WHAT NEEDS TO BE DONE - An exact, complete copy of the entries below is required, minus any pictures.

::: GIVEN RECORDS :::

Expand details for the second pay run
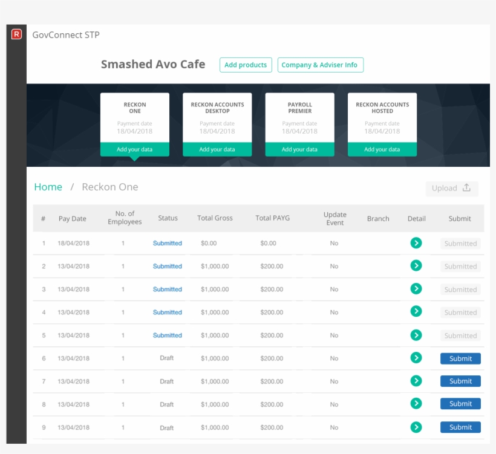pyautogui.click(x=416, y=266)
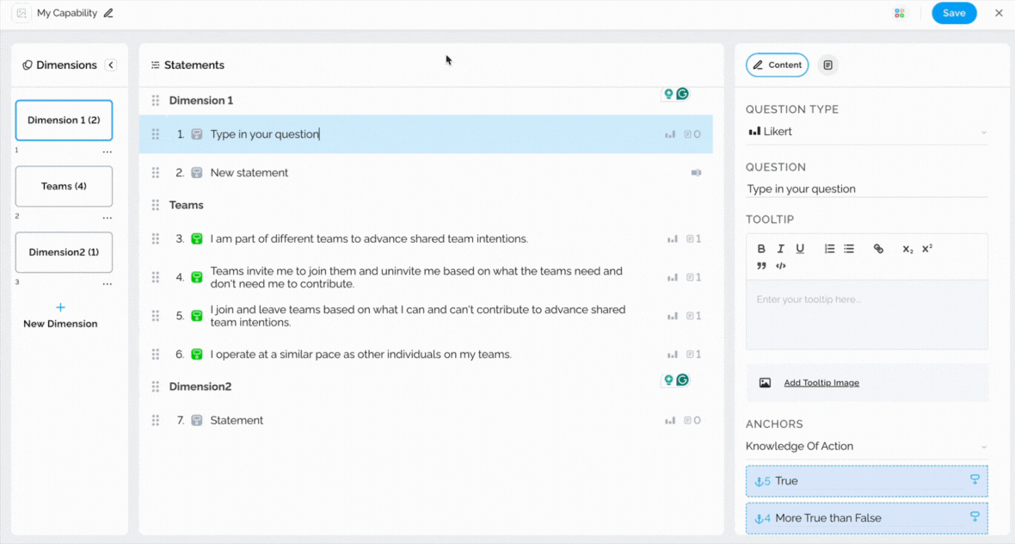Apply subscript in the tooltip editor

[x=907, y=249]
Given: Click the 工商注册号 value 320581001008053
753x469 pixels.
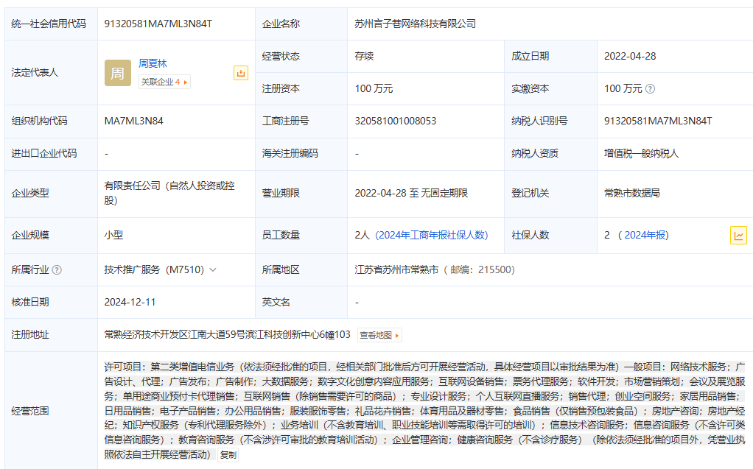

:::

PROBLEM SOLUTION -
Expand details for the second pay run
pyautogui.click(x=416, y=266)
Apply subscript in the tooltip editor

[x=907, y=249]
Given: Click the 工商注册号 value 320581001008053
753x469 pixels.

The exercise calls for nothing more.